Так что я сидел в Дюссельдорфе, чувствуя свое бессилие и разочарование, но эта игра заинтриговала меня настолько, что я решил действовать на свое усмотрение. Я связался с Гаагой по радио и подтвердил встречу на следующий день. Должен признаться, что в тот момент я понятия не имел, что буду говорить своим британским друзьям. Я понимал, что ставлю себя в очень рискованное положение. Если я каким-либо образом возбужу в них подозрения, они легко смогут снова арестовать меня, и вся эта история может иметь самый неприятный конец. Но я был полон решимости продолжать переговоры любой ценой. Я был зол на руководство в Берлине, хоть и знал, что у них есть веская причина для колебаний: Гитлер предварительно назначил 14 ноября датой нападения на Запад. Плохая погода, установившаяся в то время, возможно, была главной причиной отказа от этого плана, но Гиммлер позднее признавал, что мои переговоры с британскими агентами могли способствовать этому.

Я провел бессонную ночь; всевозможные планы вихрем проносились в моем мозгу.

За завтраком я заглянул в утренние газеты.

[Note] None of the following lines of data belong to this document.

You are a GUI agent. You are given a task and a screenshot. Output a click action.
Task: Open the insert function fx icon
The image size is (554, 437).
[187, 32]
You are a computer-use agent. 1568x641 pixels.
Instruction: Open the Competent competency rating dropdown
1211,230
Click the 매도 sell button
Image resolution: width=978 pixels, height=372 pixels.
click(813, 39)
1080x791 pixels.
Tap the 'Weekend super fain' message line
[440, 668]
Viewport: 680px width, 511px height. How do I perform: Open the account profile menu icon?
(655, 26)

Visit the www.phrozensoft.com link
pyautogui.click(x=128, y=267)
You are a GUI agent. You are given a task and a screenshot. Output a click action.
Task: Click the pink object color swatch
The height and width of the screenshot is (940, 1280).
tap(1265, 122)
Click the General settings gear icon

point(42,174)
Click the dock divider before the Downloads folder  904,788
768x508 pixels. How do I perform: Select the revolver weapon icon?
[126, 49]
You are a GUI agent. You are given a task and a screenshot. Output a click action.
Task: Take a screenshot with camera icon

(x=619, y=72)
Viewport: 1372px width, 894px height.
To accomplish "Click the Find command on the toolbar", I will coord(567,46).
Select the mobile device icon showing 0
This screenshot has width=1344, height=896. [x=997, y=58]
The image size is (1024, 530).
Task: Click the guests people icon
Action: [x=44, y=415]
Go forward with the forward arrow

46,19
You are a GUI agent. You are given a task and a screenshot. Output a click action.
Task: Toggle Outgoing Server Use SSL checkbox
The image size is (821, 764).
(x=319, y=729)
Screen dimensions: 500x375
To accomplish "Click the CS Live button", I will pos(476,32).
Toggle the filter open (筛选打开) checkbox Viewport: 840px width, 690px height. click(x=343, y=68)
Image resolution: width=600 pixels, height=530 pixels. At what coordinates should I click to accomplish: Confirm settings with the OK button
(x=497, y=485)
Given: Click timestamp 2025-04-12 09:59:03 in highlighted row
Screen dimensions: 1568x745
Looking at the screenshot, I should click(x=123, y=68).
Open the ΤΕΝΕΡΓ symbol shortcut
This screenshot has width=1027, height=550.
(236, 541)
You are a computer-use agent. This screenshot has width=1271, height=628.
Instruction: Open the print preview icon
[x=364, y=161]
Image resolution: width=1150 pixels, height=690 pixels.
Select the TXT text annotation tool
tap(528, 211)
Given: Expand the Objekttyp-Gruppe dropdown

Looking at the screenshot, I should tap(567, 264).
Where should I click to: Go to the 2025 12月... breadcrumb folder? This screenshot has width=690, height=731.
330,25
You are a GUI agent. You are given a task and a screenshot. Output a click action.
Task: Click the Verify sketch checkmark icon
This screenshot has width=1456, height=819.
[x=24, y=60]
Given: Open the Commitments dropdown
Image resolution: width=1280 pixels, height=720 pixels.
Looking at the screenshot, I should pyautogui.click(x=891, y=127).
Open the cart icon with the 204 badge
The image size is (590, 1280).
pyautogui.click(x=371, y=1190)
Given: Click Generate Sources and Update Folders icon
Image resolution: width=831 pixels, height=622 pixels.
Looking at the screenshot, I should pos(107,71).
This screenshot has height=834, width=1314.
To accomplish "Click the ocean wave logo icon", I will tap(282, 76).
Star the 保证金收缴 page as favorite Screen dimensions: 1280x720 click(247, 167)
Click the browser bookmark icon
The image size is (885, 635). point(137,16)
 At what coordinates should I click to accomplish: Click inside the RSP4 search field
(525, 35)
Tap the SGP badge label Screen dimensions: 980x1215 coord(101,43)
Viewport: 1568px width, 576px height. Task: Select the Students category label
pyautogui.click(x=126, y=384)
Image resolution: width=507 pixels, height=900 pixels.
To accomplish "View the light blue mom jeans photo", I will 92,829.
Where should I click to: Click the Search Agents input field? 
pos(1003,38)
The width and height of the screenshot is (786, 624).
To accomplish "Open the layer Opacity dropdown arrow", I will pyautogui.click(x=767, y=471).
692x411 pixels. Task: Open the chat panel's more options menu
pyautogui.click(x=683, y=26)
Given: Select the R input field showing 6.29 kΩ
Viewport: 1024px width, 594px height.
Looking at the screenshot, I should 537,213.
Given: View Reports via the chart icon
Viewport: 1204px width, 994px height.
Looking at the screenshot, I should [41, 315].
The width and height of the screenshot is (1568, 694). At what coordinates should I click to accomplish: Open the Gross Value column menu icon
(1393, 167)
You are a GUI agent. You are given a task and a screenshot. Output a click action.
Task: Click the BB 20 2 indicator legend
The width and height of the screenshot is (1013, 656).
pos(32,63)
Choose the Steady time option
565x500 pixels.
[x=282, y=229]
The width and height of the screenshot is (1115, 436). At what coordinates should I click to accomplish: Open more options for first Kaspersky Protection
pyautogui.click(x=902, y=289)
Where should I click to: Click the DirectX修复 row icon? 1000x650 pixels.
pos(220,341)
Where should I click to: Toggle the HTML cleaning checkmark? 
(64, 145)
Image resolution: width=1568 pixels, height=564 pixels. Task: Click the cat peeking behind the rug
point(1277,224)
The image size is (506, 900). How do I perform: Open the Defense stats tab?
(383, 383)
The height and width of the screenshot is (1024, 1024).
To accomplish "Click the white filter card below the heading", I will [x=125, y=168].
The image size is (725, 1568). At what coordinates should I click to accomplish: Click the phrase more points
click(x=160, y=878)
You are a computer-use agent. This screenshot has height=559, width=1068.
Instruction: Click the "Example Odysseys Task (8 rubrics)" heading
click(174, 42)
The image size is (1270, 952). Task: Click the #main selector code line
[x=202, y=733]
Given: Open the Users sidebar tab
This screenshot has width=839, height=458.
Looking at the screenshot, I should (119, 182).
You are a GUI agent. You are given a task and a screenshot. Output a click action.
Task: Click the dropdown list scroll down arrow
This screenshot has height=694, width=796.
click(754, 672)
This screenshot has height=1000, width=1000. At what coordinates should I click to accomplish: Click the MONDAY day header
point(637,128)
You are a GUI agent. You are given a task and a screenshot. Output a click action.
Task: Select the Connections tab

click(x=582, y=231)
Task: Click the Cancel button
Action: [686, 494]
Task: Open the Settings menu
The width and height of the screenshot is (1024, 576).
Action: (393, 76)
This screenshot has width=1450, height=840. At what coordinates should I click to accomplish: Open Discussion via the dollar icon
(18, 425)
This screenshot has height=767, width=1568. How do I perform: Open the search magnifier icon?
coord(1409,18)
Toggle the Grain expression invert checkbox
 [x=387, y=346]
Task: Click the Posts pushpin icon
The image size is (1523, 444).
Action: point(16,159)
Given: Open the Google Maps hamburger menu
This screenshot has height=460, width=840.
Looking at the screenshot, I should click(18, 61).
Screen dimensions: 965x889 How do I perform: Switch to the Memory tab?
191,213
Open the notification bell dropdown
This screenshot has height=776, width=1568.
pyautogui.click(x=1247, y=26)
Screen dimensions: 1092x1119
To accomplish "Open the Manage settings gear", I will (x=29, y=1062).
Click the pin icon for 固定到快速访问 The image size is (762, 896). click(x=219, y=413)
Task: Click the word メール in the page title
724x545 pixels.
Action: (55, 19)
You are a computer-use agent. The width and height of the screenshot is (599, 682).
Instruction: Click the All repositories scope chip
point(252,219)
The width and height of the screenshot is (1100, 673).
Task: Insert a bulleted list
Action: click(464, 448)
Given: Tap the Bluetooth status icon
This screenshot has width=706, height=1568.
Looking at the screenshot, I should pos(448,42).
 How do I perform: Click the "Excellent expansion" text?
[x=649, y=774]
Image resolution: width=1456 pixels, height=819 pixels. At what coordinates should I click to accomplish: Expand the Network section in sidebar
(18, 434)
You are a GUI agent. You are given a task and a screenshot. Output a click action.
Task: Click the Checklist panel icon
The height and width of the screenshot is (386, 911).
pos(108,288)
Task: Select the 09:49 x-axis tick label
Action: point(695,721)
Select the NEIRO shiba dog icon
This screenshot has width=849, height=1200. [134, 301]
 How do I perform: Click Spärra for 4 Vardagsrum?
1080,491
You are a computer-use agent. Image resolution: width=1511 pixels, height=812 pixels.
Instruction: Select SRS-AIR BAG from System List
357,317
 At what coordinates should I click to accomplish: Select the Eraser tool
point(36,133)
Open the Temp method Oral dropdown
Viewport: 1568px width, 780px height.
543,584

Заголовки провозглашали, что король Бельгии и королева Нидерландов выступили с совместным предложением попытаться начать переговоры между воюющими сторонами. Я с облегчением выдохнул — это было решение моей непосредственной проблемы. Я просто скажу британским агентам на сегодняшней встрече, что немецкая оппозиция приняла решение подождать реакции Гитлера на голландско-бельгийское предложение. Я мог бы еще добавить, что болезнь помешала лидеру оппозиции присутствовать на сегодняшней встрече, но он, безусловно, будет на ней завтра и, вероятно, все еще захочет поехать в Лондон. Таков был мой план для сегодняшнего разговора.

Утром я поговорил с человеком, которого я выбрал на роль генерала — лидера нашей оппозиционной группы. Он был промышленником, но имел высокий почетный чин в армии и был одним из руководителей СС — фактически он великолепно подходил для этой роли.